__Required work__. Can you convert every line of the items below into a JSON list of strings, one string per line, with blank lines left out?

__Given data__.

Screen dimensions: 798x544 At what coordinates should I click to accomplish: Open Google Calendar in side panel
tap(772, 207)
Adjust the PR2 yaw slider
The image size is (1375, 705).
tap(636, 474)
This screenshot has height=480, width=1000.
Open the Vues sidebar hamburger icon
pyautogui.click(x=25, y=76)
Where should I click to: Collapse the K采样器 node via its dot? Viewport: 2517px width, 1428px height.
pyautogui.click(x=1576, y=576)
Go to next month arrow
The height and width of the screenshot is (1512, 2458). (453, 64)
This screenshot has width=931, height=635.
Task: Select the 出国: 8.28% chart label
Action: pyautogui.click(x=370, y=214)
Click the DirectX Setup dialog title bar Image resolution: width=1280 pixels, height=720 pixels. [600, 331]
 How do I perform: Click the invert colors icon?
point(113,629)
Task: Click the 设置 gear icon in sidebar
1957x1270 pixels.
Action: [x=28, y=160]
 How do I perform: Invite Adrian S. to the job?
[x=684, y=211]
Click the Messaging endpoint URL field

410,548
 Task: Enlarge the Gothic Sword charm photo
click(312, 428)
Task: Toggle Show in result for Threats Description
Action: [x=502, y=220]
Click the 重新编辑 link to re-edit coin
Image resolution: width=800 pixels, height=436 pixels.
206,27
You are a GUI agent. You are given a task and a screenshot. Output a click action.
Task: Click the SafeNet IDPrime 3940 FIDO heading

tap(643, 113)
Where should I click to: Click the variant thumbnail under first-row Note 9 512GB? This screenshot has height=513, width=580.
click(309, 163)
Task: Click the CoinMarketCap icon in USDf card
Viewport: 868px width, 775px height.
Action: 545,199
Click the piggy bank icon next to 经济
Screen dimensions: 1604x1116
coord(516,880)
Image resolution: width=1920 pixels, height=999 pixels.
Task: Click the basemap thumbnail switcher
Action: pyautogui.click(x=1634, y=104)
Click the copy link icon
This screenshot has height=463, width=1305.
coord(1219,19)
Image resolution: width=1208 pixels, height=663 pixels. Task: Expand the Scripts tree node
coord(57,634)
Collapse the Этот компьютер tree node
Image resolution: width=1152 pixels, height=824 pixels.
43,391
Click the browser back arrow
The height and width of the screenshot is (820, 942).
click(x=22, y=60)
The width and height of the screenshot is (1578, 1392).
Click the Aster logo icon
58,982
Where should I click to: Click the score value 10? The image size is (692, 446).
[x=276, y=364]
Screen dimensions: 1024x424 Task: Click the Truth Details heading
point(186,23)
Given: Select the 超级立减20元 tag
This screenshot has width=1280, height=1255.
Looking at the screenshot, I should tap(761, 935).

__Response to this exercise__.
[
  "Screen dimensions: 798x544 At what coordinates should I click to accomplish: Open Google Calendar in side panel",
  "tap(772, 207)",
  "Adjust the PR2 yaw slider",
  "The image size is (1375, 705).",
  "tap(636, 474)",
  "This screenshot has height=480, width=1000.",
  "Open the Vues sidebar hamburger icon",
  "pyautogui.click(x=25, y=76)",
  "Where should I click to: Collapse the K采样器 node via its dot? Viewport: 2517px width, 1428px height.",
  "pyautogui.click(x=1576, y=576)",
  "Go to next month arrow",
  "The height and width of the screenshot is (1512, 2458). (453, 64)",
  "This screenshot has width=931, height=635.",
  "Task: Select the 出国: 8.28% chart label",
  "Action: pyautogui.click(x=370, y=214)",
  "Click the DirectX Setup dialog title bar Image resolution: width=1280 pixels, height=720 pixels. [600, 331]",
  " How do I perform: Click the invert colors icon?",
  "point(113,629)",
  "Task: Click the 设置 gear icon in sidebar",
  "1957x1270 pixels.",
  "Action: [x=28, y=160]",
  " How do I perform: Invite Adrian S. to the job?",
  "[x=684, y=211]",
  "Click the Messaging endpoint URL field",
  "410,548",
  " Task: Enlarge the Gothic Sword charm photo",
  "click(312, 428)",
  "Task: Toggle Show in result for Threats Description",
  "Action: [x=502, y=220]",
  "Click the 重新编辑 link to re-edit coin",
  "Image resolution: width=800 pixels, height=436 pixels.",
  "206,27",
  "You are a GUI agent. You are given a task and a screenshot. Output a click action.",
  "Task: Click the SafeNet IDPrime 3940 FIDO heading",
  "tap(643, 113)",
  "Where should I click to: Click the variant thumbnail under first-row Note 9 512GB? This screenshot has height=513, width=580.",
  "click(309, 163)",
  "Task: Click the CoinMarketCap icon in USDf card",
  "Viewport: 868px width, 775px height.",
  "Action: 545,199",
  "Click the piggy bank icon next to 经济",
  "Screen dimensions: 1604x1116",
  "coord(516,880)",
  "Image resolution: width=1920 pixels, height=999 pixels.",
  "Task: Click the basemap thumbnail switcher",
  "Action: pyautogui.click(x=1634, y=104)",
  "Click the copy link icon",
  "This screenshot has height=463, width=1305.",
  "coord(1219,19)",
  "Image resolution: width=1208 pixels, height=663 pixels. Task: Expand the Scripts tree node",
  "coord(57,634)",
  "Collapse the Этот компьютер tree node",
  "Image resolution: width=1152 pixels, height=824 pixels.",
  "43,391",
  "Click the browser back arrow",
  "The height and width of the screenshot is (820, 942).",
  "click(x=22, y=60)",
  "The width and height of the screenshot is (1578, 1392).",
  "Click the Aster logo icon",
  "58,982",
  "Where should I click to: Click the score value 10? The image size is (692, 446).",
  "[x=276, y=364]",
  "Screen dimensions: 1024x424 Task: Click the Truth Details heading",
  "point(186,23)",
  "Given: Select the 超级立减20元 tag",
  "This screenshot has width=1280, height=1255.",
  "Looking at the screenshot, I should tap(761, 935)."
]